目的建立卡维地洛自乳化(CAR SEDDS)分散片在大鼠体内的血药质量浓度测定方法,并对其体内药动学行为进行研究。方法建立HPLC法测定血样中卡维地洛(CAR)的质量浓度。流动相为甲醇-0.033 mol·L^(-1)磷酸盐缓冲液(PBS)-冰醋酸(60∶40∶0.3);流速为1 mL·min^(-1);检测波长为242 nm。大鼠分别灌胃给予CAR SEDDS分散片和市售制剂,并在给药后多点眼眶采血,测定血浆中CAR的质量浓度,采用PK Solver软件计算药动学参数。结果 CAR的线性范围为0.03~5.00μg·mL^(-1),日内和日间精密度的RSD值均小于5.00%,低、中和高质量浓度方法的回收率均符合要求。与市售制剂相比,CAR SEDDS分散片的C_(max)显著提高,相对生物利用度为230.45%。结论建立的检测方法准确,可用于CAR SEDDS分散片血药质量浓度的测定。与市售制剂相比,CAR SEDDS分散片可显著提高CAR的生物利用度。
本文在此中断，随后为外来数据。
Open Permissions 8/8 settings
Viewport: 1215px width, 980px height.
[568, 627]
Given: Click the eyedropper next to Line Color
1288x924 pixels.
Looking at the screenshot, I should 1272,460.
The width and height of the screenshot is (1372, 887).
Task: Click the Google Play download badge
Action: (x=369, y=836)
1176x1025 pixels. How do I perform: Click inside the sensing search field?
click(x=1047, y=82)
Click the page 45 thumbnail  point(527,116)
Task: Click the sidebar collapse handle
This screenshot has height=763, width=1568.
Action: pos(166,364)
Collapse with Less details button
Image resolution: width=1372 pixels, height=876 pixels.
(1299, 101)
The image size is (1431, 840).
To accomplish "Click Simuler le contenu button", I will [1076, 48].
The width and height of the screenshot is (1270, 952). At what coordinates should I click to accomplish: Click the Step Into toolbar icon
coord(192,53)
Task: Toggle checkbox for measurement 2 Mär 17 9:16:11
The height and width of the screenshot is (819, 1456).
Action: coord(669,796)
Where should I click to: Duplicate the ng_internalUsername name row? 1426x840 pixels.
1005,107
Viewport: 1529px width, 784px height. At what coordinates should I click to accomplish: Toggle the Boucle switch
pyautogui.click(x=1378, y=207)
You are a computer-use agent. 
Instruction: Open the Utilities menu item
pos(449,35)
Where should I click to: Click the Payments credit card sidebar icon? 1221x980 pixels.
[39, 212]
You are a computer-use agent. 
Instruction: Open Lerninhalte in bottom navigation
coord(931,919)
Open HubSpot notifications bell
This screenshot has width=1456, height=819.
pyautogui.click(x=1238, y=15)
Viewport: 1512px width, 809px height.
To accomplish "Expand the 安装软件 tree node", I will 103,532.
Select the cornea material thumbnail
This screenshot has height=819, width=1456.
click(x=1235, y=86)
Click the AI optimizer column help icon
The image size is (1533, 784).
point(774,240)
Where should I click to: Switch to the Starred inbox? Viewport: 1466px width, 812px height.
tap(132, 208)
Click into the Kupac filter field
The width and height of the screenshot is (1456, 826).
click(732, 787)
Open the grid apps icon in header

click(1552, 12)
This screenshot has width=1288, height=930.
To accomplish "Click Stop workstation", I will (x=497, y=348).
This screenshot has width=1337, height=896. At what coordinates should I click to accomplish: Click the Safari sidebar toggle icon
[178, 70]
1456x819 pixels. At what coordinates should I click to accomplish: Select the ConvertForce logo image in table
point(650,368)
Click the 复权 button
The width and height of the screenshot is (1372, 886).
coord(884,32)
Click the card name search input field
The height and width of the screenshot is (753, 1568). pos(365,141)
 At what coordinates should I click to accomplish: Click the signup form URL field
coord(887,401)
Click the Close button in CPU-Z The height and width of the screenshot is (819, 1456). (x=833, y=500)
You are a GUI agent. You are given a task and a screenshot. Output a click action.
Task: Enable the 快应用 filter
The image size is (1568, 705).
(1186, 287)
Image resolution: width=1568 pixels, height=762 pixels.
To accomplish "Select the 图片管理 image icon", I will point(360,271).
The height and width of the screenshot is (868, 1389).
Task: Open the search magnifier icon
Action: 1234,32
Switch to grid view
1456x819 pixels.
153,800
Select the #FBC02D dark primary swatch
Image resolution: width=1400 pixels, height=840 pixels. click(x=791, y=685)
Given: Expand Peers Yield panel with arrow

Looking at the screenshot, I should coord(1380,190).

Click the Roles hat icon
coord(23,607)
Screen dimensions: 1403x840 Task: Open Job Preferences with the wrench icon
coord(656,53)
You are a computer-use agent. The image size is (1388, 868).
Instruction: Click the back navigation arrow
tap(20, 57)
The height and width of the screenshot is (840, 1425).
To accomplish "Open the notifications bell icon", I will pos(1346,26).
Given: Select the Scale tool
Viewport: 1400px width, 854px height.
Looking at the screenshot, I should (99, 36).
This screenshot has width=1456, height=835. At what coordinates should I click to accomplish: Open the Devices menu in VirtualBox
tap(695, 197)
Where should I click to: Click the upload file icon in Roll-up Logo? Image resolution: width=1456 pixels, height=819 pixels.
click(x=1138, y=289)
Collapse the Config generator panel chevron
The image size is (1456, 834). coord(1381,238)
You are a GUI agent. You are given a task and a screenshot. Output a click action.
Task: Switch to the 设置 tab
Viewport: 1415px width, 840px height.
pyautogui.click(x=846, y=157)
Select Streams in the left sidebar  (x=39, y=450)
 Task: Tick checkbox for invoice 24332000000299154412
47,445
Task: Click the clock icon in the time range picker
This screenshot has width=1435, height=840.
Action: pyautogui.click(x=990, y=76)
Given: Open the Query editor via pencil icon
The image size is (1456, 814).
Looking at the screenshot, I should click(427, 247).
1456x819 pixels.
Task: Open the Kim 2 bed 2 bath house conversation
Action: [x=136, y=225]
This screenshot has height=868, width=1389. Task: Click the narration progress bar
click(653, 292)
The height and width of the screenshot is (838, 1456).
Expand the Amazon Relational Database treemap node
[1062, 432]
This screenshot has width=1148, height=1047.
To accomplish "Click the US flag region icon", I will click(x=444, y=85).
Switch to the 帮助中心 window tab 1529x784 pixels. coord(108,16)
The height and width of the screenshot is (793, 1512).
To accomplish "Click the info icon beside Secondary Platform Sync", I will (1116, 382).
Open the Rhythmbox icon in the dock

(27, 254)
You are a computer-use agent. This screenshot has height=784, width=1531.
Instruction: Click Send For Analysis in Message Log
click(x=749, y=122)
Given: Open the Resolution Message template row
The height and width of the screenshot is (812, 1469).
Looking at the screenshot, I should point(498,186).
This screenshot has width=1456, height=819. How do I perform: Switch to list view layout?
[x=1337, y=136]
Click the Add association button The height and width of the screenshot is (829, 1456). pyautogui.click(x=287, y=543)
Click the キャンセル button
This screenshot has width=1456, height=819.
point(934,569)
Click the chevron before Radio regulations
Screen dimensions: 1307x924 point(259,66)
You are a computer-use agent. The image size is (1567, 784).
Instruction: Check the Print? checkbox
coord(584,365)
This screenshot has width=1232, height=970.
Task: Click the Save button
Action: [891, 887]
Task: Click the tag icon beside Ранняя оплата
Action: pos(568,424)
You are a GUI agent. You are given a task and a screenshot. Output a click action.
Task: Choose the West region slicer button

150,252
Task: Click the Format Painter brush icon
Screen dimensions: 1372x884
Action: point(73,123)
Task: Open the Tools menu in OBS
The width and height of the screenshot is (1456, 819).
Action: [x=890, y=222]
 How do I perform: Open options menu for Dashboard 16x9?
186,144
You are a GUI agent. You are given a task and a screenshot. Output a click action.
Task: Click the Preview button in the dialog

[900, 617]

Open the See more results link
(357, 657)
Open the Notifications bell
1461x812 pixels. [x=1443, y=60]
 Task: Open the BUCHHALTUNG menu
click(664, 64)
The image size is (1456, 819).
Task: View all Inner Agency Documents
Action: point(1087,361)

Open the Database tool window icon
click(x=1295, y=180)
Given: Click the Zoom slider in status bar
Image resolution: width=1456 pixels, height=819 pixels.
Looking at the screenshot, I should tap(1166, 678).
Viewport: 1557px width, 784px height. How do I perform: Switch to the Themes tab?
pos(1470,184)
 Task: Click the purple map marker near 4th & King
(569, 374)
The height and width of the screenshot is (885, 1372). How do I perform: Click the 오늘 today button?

Objective To establish the plasma concentration measurement method and to study the pharmacokinetic profiles of Carvedilol Self-emulsifying(CAR SEDDS)Dispersible Tablets in rats.Methods An HPLC method was developed to determine the content of carvedilol in the blood samples from rats.The mobile phase consisted of methanol-0.033 mol·L-1 phosphate buffer solution(PBS)-acetic acid(60∶40∶0.3).The flow rate of mobile phase was 1 mL·min-1.The wavelength of UV detection was 242 nm.Rats were given CAR SEDDS Dispersible Tablets and commercial capsules,and the blood from the eye vein was collected at different time after administration.According to the results of the concentration of carvedilol in plasma,parameters were calculated with PK Solver software.Results The linear range was 0.03-5.00μg·mL-1.The RSD of within-day and between-days was below 5.00%.The recoveries of the methods with low,middle and high concentrations all met the requirements.Compared with commercial preparation,C max of CAR SEDDS Dispersible Tablets was significantly improved and the relative bioavailability was 230.45%.Conclusion The method was accurate and reliable,which can be used to determine carvedilol in plasma and study the pharmacokinetic profiles.Compared with commercial preparation,CAR SEDDS Dispersible Tablets could significantly improve the oral bioavailability of the drug.